(What to produce)
Reproduce the lines below word for word, keeping every character unchanged.

Pointing lines for text and elements
· · · ·

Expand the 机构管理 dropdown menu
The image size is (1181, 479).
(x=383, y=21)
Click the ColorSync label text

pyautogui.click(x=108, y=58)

· · · ·

(Output below)
Expand the 机构管理 dropdown menu
The image size is (1181, 479).
(x=383, y=21)
Click the ColorSync label text

pyautogui.click(x=108, y=58)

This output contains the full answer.